AfriForum Youth will internationalise the quota system issue when Henrico Barnard, AfriForum Youth Tuks SRC presidential candidate, travels to the United Nations in August to represent the youth there.

The focus of the visit is on creating awareness and not necessarily on gaining sympathy or requesting support. The visit will include debates on racially-based exclusions, as well as on the effect that it has on South Africans. South Africans are subject to more and more quota systems – with the youth carrying the heaviest burden.

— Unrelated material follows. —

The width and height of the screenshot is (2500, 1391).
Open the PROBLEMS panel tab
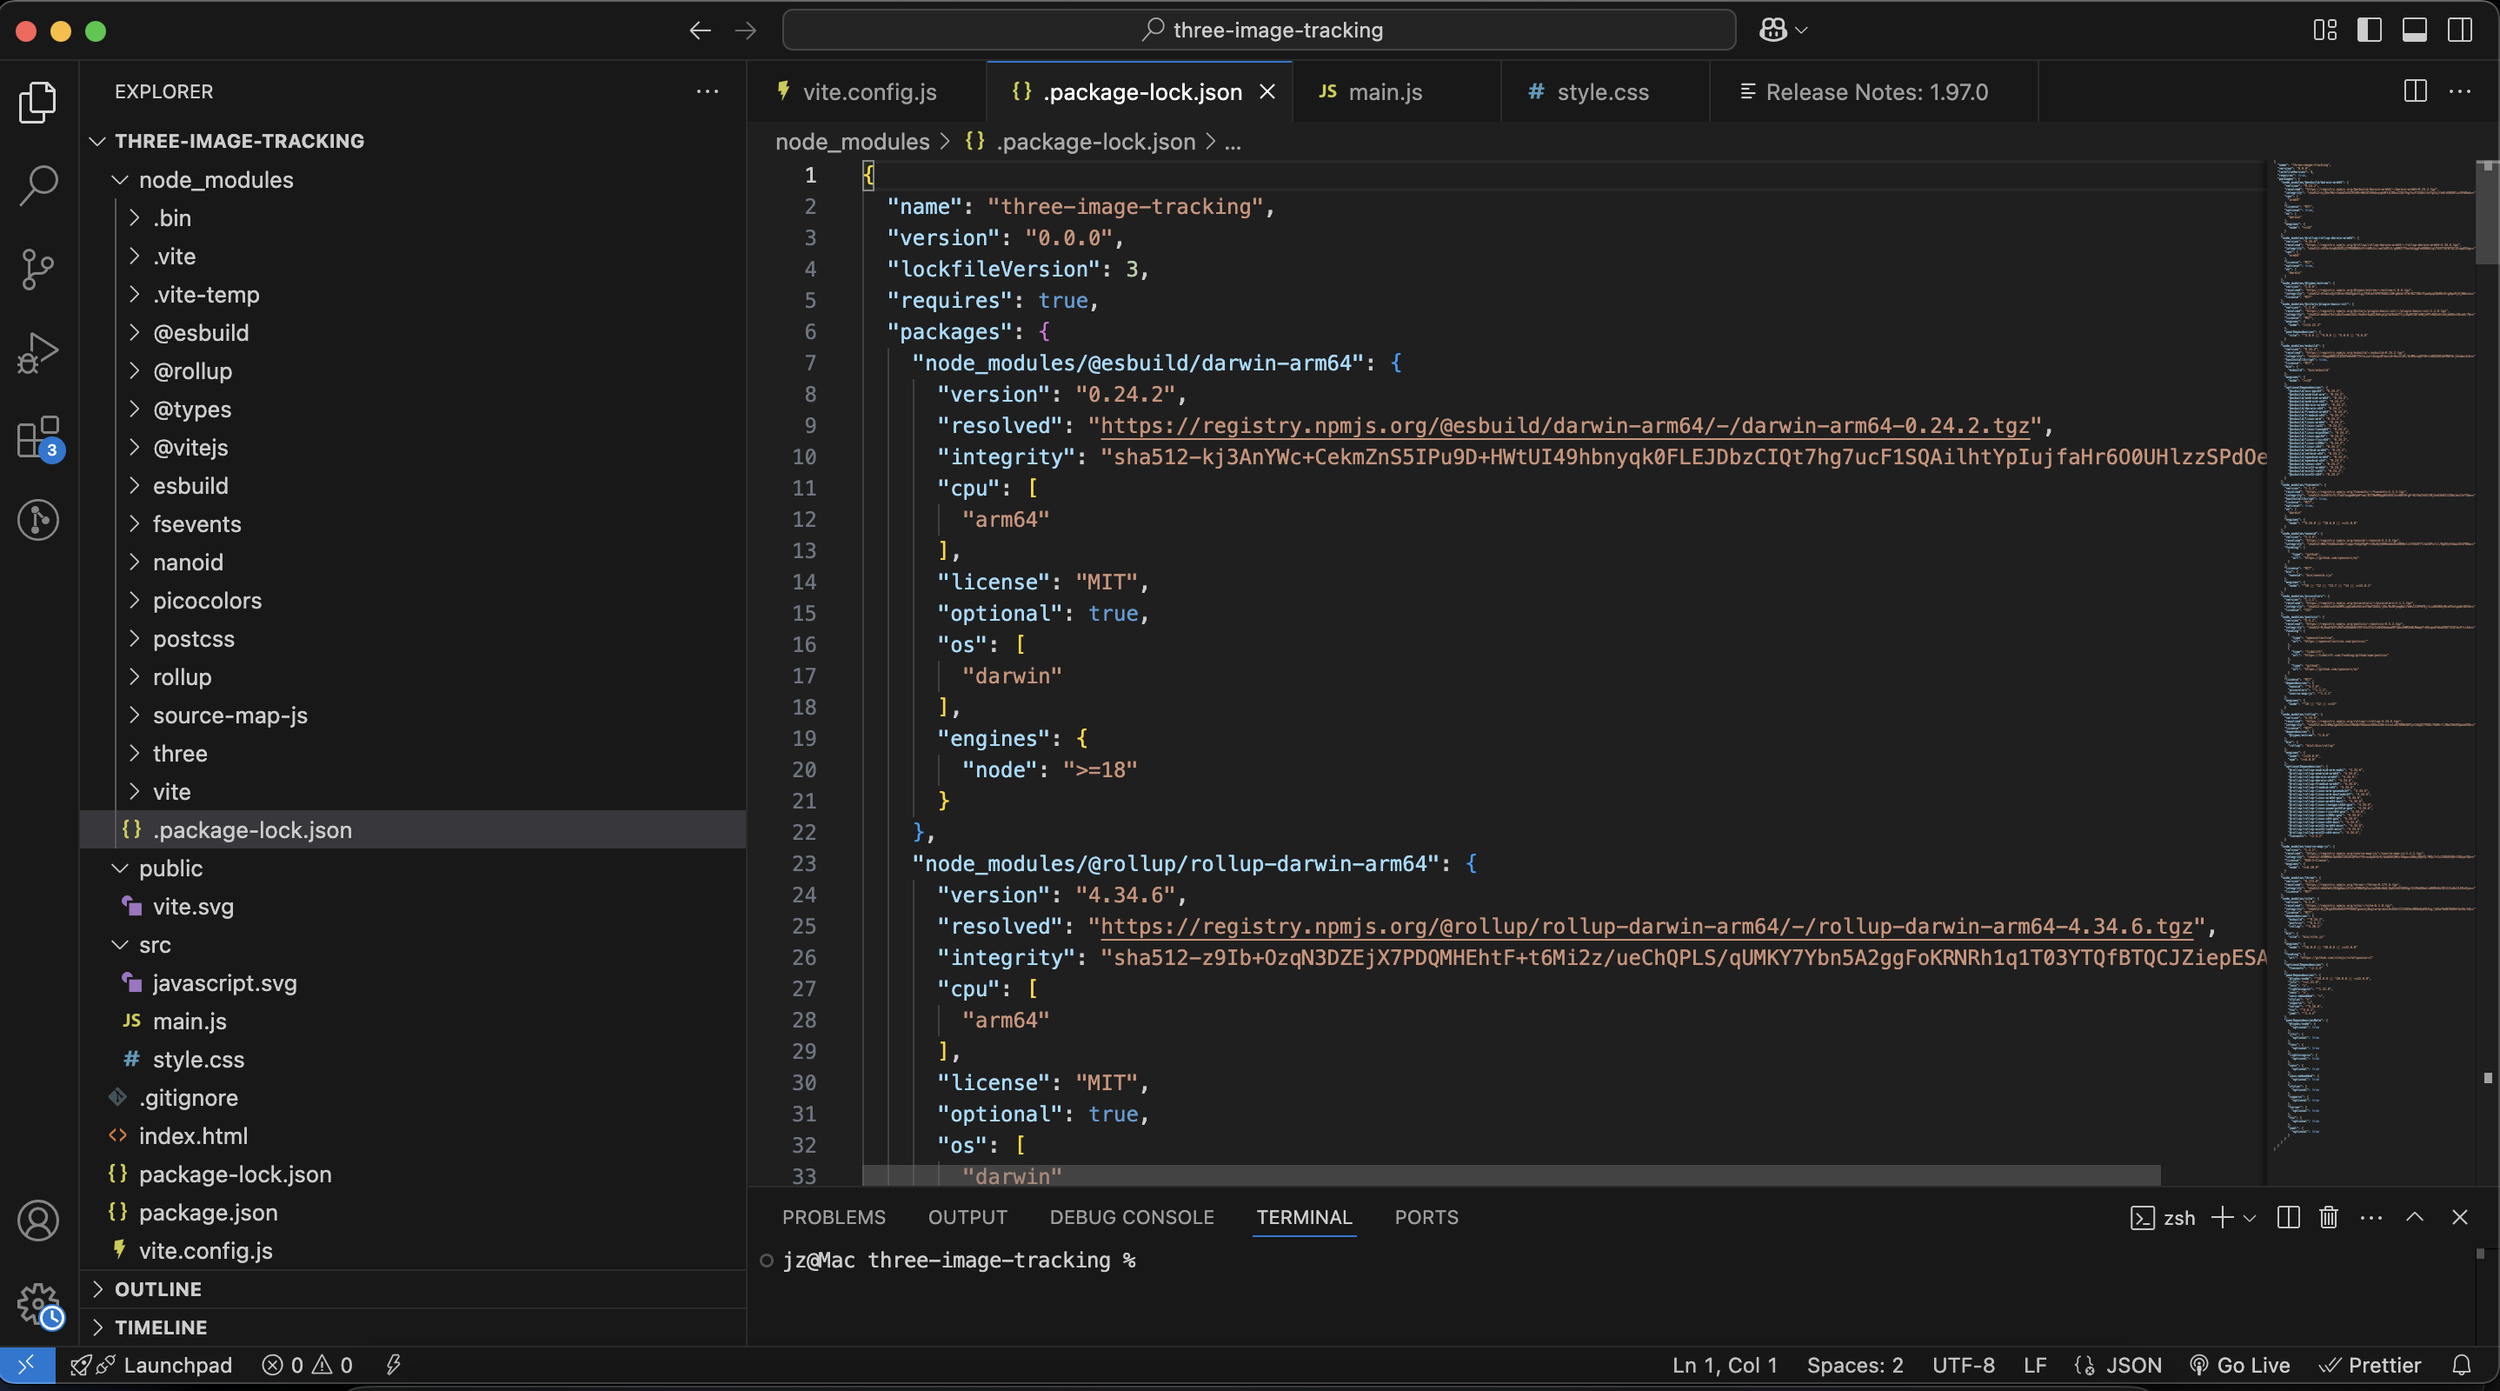pos(833,1217)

The University of Pretoria recently accepted a policy that determines that 60% of all accepted students on campus should be black. This is a thoughtless, drastic policy that will surely lead to exclusion. Universities continuously raise the argument that they strive for an inclusive culture on campuses. The type of policy decision they make, however, shows that this is clearly not the case and that we rather experience blatant discrimination based on race.

The Sunday Tribune recently reported that prospective Indian students at the University of KwaZulu-Natal who were applying to enrol for studies in the medical field had paid officers to classify them as brown people. The reason is that the University’s racially-based quotas are being applied by the medical school. It is worrisome that merits are ignored and that selection is rather based on race.

Communication with university management has reached a point where any comment regarding quotas – or the more general euphemism of “transformation” – falls on death ears.

Students are therefore compelled to think of solutions themselves.

AfriForum Youth is of the opinion that racially-based regulation of opportunities on university campuses tramples the constitutional rights of every student.

Every person deserves a fair place in the sun.